Revise the data below so that every "Locate an element" becomes "Find an element", keeping all other text the same.

== Segment start ==

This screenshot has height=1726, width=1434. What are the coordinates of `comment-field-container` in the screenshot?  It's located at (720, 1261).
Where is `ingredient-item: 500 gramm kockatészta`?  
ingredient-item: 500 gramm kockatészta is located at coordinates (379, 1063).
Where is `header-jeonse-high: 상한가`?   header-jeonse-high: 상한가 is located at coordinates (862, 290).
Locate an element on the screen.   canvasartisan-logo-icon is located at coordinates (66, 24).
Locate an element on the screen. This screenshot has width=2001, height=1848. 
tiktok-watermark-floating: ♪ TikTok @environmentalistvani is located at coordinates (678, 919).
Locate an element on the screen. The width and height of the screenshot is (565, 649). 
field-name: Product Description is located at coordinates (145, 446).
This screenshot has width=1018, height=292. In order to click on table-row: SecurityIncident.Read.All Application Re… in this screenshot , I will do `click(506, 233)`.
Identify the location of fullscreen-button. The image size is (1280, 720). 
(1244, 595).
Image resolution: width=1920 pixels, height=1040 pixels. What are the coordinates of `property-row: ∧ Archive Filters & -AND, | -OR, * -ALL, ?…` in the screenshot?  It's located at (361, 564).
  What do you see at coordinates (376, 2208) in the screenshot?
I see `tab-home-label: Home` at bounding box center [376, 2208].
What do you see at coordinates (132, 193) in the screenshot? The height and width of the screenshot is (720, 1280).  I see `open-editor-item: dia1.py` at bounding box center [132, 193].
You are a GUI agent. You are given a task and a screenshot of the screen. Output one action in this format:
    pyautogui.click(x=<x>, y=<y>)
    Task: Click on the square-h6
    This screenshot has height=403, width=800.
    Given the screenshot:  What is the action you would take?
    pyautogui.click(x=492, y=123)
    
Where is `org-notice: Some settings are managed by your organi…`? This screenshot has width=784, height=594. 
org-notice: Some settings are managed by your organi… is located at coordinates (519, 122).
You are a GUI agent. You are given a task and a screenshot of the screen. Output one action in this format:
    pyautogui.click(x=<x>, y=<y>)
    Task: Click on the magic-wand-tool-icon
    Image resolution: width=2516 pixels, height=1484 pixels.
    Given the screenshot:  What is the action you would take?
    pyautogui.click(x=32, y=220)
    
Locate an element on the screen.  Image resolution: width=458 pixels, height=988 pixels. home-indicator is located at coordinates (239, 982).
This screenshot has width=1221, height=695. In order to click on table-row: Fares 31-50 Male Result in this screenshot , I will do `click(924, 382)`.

== Segment end ==

▶ _RESPONSE BOX_
This screenshot has height=1726, width=1434. What are the coordinates of `comment-field-container` in the screenshot?  It's located at (720, 1261).
Where is `ingredient-item: 500 gramm kockatészta`?  
ingredient-item: 500 gramm kockatészta is located at coordinates (379, 1063).
Where is `header-jeonse-high: 상한가`?   header-jeonse-high: 상한가 is located at coordinates (862, 290).
Find an element on the screen.   canvasartisan-logo-icon is located at coordinates (66, 24).
Find an element on the screen. This screenshot has width=2001, height=1848. 
tiktok-watermark-floating: ♪ TikTok @environmentalistvani is located at coordinates (678, 919).
Find an element on the screen. The width and height of the screenshot is (565, 649). 
field-name: Product Description is located at coordinates (145, 446).
This screenshot has width=1018, height=292. In order to click on table-row: SecurityIncident.Read.All Application Re… in this screenshot , I will do `click(506, 233)`.
Identify the location of fullscreen-button. The image size is (1280, 720). 
(1244, 595).
Image resolution: width=1920 pixels, height=1040 pixels. What are the coordinates of `property-row: ∧ Archive Filters & -AND, | -OR, * -ALL, ?…` in the screenshot?  It's located at (361, 564).
  What do you see at coordinates (376, 2208) in the screenshot?
I see `tab-home-label: Home` at bounding box center [376, 2208].
What do you see at coordinates (132, 193) in the screenshot? The height and width of the screenshot is (720, 1280).  I see `open-editor-item: dia1.py` at bounding box center [132, 193].
You are a GUI agent. You are given a task and a screenshot of the screen. Output one action in this format:
    pyautogui.click(x=<x>, y=<y>)
    Task: Click on the square-h6
    This screenshot has height=403, width=800.
    Given the screenshot:  What is the action you would take?
    pyautogui.click(x=492, y=123)
    
Where is `org-notice: Some settings are managed by your organi…`? This screenshot has width=784, height=594. 
org-notice: Some settings are managed by your organi… is located at coordinates (519, 122).
You are a GUI agent. You are given a task and a screenshot of the screen. Output one action in this format:
    pyautogui.click(x=<x>, y=<y>)
    Task: Click on the magic-wand-tool-icon
    Image resolution: width=2516 pixels, height=1484 pixels.
    Given the screenshot:  What is the action you would take?
    pyautogui.click(x=32, y=220)
    
Find an element on the screen.  Image resolution: width=458 pixels, height=988 pixels. home-indicator is located at coordinates (239, 982).
This screenshot has width=1221, height=695. In order to click on table-row: Fares 31-50 Male Result in this screenshot , I will do `click(924, 382)`.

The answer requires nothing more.